The consequence was Dubourg became nothing if not more insolent; he laid upon me the blame for his weakness’ mistakes, wanted to repair them with new outrages and yet more mortifying invectives; there was nothing he did not say to me, nothing he did not attempt, nothing his perfidious imagination, his adamantine character and the depravation of his manners did not lead him to undertake. My clumsiness made him impatient: I was far from wishing to participate in the thing, to lend myself to it was as much as I could do, my remorse remained lively. However, it was all for naught, submitting to him, I ceased to inflame him; in vain he passed successively from tenderness to rigor... from groveling to tyranny... from an air of decency to the profligate’s excesses, in vain, I say, there was nothing for it, we were both exhausted, and happily he was unable to recover what he needed to deliver more dangerous assaults. He gave it up, made me promise to come the next day, and to be sure of me he refused absolutely to give me anything above the sum I owed Desroches. Greatly humiliated by the adventure and firmly resolved, whatever might happen to me, not to expose myself a third time, I returned to where I was lodging. I announced my intentions to Desroches, paid her, and heaped maledictions upon the criminal capable of so cruelly exploiting my misery. But my imprecations, far from drawing the wrath of God down upon him, only added to his good fortune; and a week later I learned this signal libertine had just obtained a general trusteeship from the Government, which would augment his revenues by more than five hundred thousand pounds per annum.
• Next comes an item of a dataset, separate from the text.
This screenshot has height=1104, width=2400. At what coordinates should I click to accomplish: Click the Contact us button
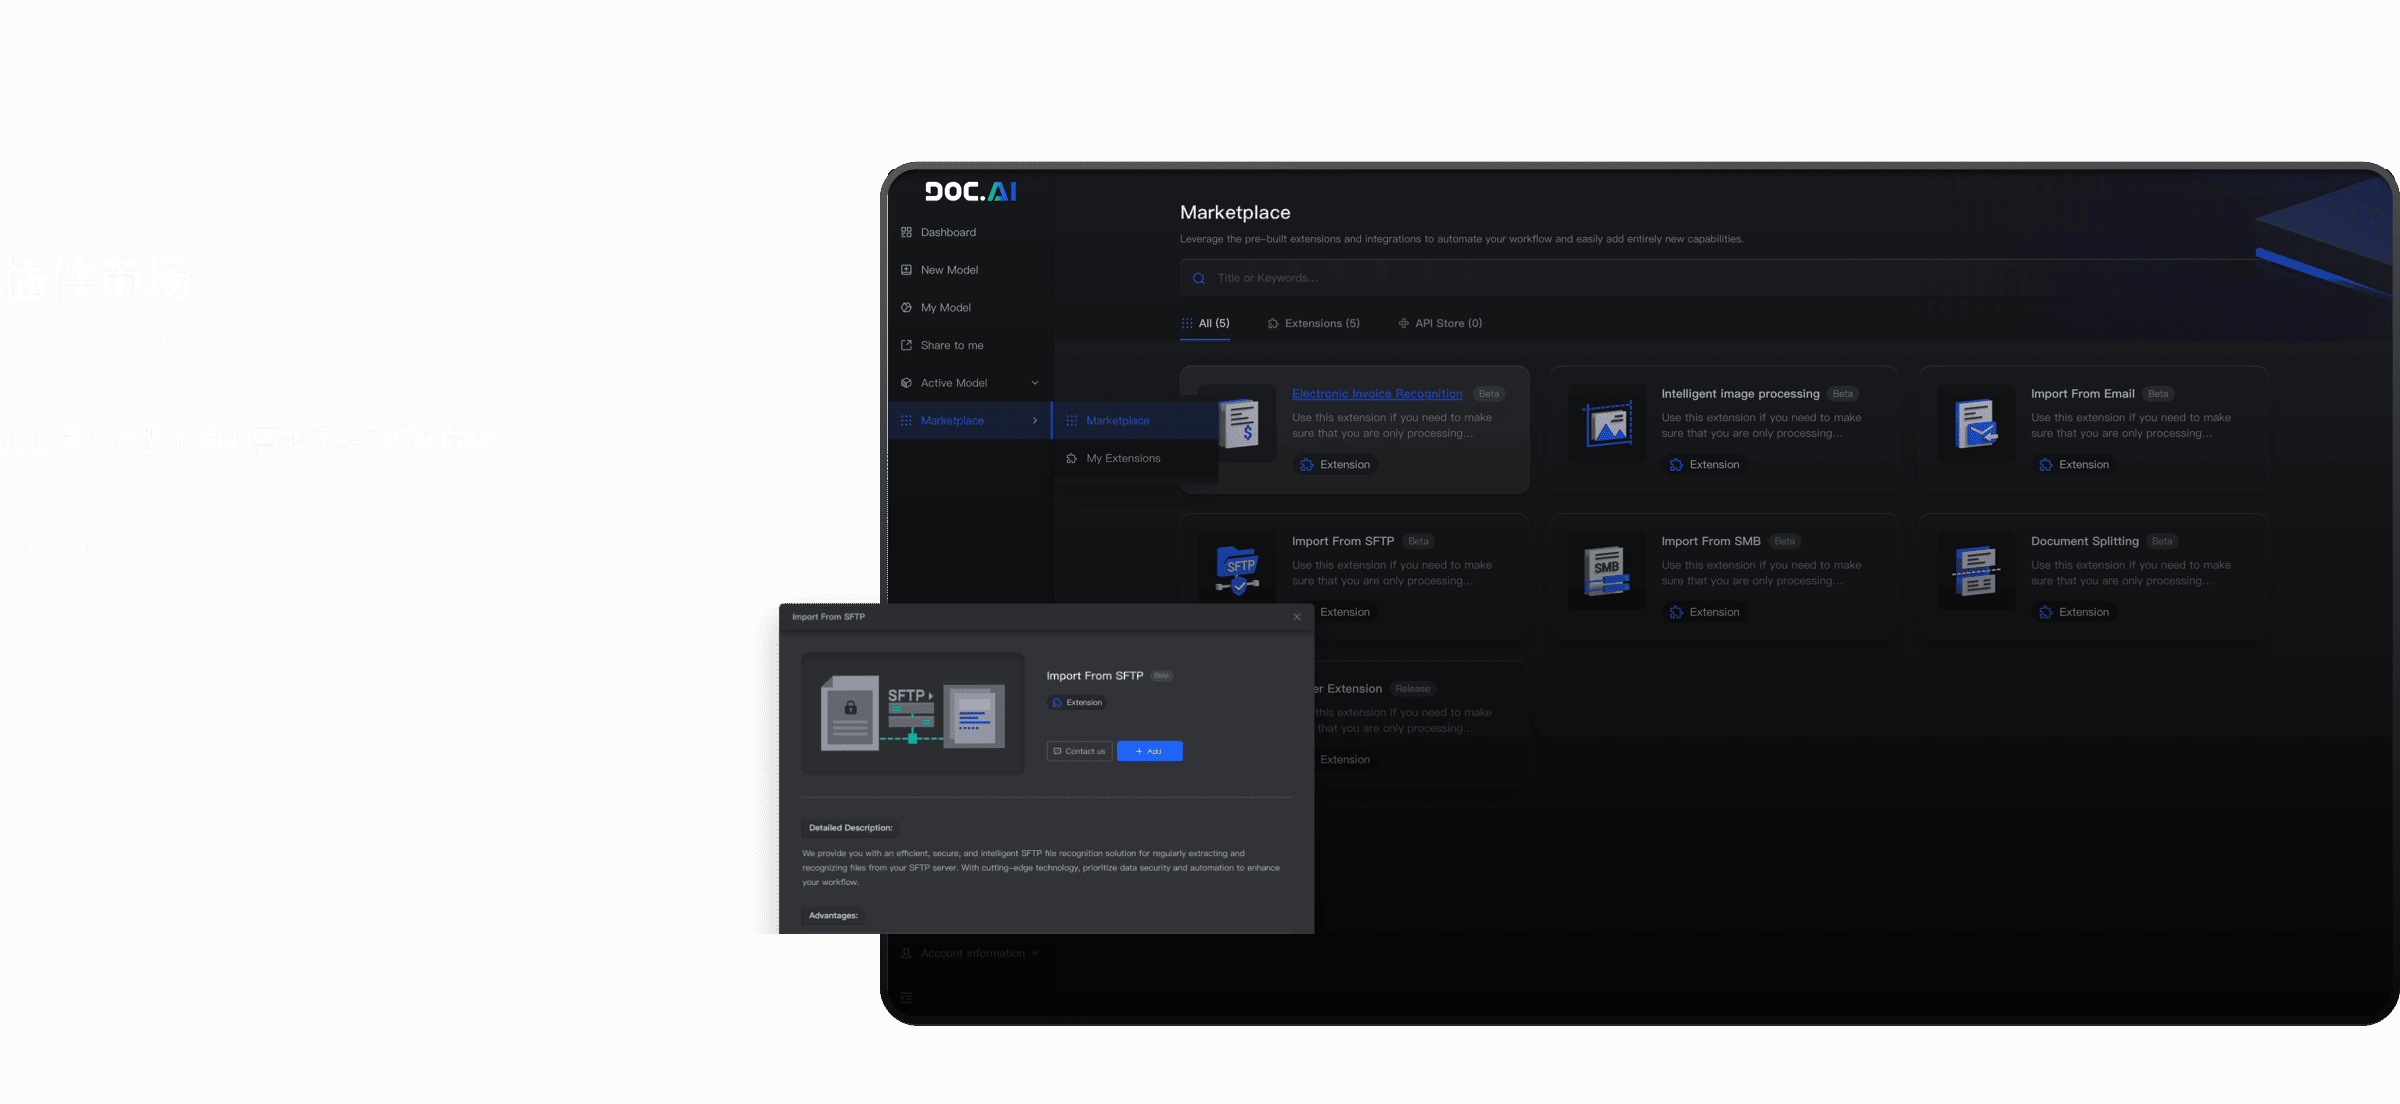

I was absorbed in the reflections such unexpected inconsistencies of fate inevitably give rise to, when a momentary ray of hope seemed to shine in my eyes.

Desroches came to tell me one day that she had finally located a house into which I could be received with pleasure provided my comportment remained of the best. “Great Heaven, Madame,” I cried, transported, throwing myself into her arms, “that condition is the one I would stipulate myself you may imagine how happy I am to accept it.” The man I was to serve was a famous Parisian usurer who had become rich, not only by lending money upon collateral, but even by stealing from the public every time he thought he could do so in safety. He lived in the rue Quincampoix, had a third-story flat, and shared it with a creature of fifty years he called his wife and who was at least as wicked as he.

“Therese,” this miser said to me (such was the name I had taken in order to hide my own), “Therese, the primary virtue in this house is probity; if ever you make off with the tenth part of a penny, I’ll have you hanged, my child, d’ye see. The modest ease my wife and I enjoy is the fruit of our immense labors, and of our perfect sobriety . . . . Do you eat much, little one?”

“A few ounces of bread each day, Monsieur,” I replied, “water, and a little soup when I am lucky enough to get it.”

“Soup! Bleeding Christ! Soup! Behold, deary,” said the usurer to his dame, “behold and tremble at the progress of luxury: it’s looking for circumstances, it’s been dying of hunger for a year, and now it wants to eat soup; we scarcely have it once a week, on Sunday, we who work like galley slaves: you’ll have three ounces of bread a day, my daughter, plus half a bottle of river water, plus one of my wife’s old dresses every eighteen months, plus three crowns’ wages at the end of each year, if we are content with your services, if your economy responds to our own and if, finally, you make the house prosper through orderliness and arrangement. Your duties are mediocre, they’re done in jig time; ‘tis but a question of washing and cleaning this six-room apartment thrice a week, of making our beds, answering the door, powdering my wig, dressing my wife’s hair, looking after the dog and the parakeet, lending a hand in the kitchen, washing the utensils, helping my wife whenever she prepares us a bite to eat, and daily devoting four or five hours to the washing, to mending stockings, hats, and other little house-hold odds and ends; you observe, Therese, ‘tis nothing at all, you will have ample free time to yourself, we will permit you to employ it to your own interest, provided, my child, you are good, discreet and, above all, thrifty, that’s of the essence.”